WORK TO COMPLETE -
1. Answer these questions using the research groups text.
(a) Where is the Energy Materials Research Group's Friday, June 13 meeting held?
(b) How often will the Planetary Science group meet during the summer program?
(c) At which institution is the Planetary Science group a long-standing research group?
2. List every lab named in the research groups text.

READING TEXT -
BEGIN

Energy Materials Research

Chen, Northrop, and Sher Labs

Researchers in the energy materials research group synthesize and study structure-property relationships of light-harvesting semiconductors. We specialize in synthesizing organic semiconductors that have promising light harvesting and charge transfer properties and in techniques that track excited carrier transport and elucidate material structural properties. We will meet and learn about the materials we are each studying and support one another based on our individual labs’ expertise. Our overarching goal is to develop collaborative projects for students.

The Energy Materials Research Group in meeting Friday, June 13, 10am in Hall-Atwater, and plans to meet once more in the summer and once a semester in the fall and spring, dates and times TBD.

Planetary Science

Gilmore, Greenwood, Herbst, Hughes, and Redfield Labs

The Planetary Science group is a long-standing interdisciplinary research group at Wesleyan. Their emphasis is the study of the origin of planetary systems, planetary geology and geochemistry and the application of remote sensing to terrestrial environmental problems. This work incorporates results from observational astronomy, planetary image analyses, and the laboratory and field studies of Earth analogues to other planets.

The Planetary Science group will meet once or twice during the summer program, date(s) and times TBD.

END

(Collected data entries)

BEGIN

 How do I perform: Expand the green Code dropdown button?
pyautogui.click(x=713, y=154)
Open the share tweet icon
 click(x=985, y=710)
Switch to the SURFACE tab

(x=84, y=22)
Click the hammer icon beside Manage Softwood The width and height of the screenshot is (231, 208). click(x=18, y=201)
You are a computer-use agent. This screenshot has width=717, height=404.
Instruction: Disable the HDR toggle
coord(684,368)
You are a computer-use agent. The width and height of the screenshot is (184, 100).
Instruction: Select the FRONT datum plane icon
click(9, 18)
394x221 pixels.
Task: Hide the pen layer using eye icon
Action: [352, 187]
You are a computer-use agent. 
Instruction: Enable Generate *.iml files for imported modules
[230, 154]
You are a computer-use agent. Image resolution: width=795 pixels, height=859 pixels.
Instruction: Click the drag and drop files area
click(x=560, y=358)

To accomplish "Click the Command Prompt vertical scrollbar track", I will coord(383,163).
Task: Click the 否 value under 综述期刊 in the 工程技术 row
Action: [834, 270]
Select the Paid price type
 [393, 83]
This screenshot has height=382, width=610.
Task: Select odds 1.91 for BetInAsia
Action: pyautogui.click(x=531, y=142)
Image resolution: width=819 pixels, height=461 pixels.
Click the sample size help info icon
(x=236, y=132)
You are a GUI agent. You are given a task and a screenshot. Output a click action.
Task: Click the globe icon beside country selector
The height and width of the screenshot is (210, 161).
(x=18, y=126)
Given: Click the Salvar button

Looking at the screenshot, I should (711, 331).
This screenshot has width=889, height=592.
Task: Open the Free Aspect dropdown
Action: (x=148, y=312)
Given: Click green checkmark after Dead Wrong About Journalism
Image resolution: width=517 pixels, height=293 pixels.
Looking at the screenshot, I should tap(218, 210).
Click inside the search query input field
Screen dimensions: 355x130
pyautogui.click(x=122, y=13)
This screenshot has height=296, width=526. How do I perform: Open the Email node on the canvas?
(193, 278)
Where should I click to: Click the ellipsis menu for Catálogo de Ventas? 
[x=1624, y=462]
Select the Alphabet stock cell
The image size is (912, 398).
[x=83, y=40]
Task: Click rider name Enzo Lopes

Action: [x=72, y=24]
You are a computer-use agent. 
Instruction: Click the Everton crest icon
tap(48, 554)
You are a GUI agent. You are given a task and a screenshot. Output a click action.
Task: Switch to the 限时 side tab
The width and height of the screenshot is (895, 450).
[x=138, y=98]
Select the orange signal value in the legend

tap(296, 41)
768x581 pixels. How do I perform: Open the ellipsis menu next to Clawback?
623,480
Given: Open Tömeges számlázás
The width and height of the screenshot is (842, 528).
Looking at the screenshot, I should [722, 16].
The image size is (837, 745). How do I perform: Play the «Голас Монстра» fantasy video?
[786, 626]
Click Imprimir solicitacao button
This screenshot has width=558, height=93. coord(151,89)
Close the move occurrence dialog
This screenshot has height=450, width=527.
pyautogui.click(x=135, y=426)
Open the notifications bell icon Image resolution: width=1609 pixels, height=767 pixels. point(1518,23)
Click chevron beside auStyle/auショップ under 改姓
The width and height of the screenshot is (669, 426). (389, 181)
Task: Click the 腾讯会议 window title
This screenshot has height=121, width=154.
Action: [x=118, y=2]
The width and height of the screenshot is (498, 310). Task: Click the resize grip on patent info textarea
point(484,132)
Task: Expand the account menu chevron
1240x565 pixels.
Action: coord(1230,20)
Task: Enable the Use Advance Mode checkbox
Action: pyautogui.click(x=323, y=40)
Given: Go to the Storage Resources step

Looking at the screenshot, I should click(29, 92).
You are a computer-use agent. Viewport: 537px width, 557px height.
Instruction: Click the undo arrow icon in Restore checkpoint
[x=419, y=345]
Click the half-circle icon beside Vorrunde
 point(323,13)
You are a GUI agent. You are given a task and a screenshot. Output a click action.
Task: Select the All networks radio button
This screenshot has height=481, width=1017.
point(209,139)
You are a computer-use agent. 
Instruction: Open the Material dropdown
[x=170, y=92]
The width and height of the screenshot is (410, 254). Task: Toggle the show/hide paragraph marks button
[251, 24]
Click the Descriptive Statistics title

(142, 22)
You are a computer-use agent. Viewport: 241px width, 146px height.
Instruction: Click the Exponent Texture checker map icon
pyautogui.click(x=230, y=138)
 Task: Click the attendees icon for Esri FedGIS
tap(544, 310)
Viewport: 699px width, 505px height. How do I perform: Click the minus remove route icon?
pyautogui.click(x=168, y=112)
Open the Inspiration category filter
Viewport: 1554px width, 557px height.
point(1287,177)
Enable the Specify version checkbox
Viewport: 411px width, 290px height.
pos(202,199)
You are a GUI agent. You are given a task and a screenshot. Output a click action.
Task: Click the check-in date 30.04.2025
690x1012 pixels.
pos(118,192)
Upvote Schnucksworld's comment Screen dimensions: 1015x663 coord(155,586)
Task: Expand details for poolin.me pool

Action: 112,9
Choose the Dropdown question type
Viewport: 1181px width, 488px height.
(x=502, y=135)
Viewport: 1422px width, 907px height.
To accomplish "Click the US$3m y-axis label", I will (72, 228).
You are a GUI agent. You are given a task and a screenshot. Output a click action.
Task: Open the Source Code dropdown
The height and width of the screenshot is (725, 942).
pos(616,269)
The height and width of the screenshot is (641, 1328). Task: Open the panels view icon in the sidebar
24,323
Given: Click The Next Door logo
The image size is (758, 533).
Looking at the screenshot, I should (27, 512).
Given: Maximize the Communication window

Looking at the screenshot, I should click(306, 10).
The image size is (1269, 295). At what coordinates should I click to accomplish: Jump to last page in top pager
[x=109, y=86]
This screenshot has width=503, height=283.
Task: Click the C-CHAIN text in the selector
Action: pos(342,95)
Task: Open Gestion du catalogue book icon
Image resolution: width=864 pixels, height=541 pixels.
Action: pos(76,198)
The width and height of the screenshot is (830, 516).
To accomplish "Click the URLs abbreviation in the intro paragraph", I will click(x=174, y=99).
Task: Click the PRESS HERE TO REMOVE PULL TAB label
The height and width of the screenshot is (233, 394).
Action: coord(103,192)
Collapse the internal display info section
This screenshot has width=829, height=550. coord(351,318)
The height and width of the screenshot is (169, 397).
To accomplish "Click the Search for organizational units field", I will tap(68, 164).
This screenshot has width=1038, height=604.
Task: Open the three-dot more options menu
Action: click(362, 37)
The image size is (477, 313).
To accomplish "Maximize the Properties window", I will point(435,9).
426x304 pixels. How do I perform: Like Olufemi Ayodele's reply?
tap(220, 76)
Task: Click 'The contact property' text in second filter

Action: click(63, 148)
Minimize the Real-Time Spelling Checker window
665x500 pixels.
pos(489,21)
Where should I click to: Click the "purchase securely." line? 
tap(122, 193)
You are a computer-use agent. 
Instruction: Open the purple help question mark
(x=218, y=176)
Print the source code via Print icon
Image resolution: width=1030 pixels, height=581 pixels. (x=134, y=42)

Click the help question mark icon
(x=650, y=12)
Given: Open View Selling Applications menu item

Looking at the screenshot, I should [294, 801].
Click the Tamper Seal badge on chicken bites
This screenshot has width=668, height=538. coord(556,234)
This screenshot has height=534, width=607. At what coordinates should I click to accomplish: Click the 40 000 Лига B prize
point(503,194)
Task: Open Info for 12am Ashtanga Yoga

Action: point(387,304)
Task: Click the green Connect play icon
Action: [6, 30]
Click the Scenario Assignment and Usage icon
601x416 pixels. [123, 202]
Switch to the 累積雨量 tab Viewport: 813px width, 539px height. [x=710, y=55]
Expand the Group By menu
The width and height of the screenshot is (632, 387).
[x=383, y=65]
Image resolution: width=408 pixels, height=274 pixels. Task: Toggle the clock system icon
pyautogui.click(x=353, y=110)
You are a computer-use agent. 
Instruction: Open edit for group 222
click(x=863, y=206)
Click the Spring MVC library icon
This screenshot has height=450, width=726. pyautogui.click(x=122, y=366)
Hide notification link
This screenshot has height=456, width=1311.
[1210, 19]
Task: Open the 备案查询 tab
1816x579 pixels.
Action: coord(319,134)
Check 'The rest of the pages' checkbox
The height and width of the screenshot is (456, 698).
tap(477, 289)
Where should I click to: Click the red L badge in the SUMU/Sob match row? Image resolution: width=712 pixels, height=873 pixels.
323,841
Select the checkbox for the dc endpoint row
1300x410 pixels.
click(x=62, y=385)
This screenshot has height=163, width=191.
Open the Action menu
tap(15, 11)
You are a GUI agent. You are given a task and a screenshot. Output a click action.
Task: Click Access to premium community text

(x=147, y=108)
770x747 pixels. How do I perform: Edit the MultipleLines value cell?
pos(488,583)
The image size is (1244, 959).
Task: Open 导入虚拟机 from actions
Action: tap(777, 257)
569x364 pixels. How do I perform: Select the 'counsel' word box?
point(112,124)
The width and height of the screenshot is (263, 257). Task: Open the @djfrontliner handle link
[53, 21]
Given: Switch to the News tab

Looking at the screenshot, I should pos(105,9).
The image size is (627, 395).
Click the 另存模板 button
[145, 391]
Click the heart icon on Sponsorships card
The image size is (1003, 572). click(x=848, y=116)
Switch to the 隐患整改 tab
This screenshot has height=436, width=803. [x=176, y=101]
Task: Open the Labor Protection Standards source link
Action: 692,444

END

SOLUTIONS FOR EACH TASK -
1.
(a) Hall-Atwater
(b) Once or twice
(c) Wesleyan

2. Chen, Northrop, Sher, Gilmore, Greenwood, Herbst, Hughes, Redfield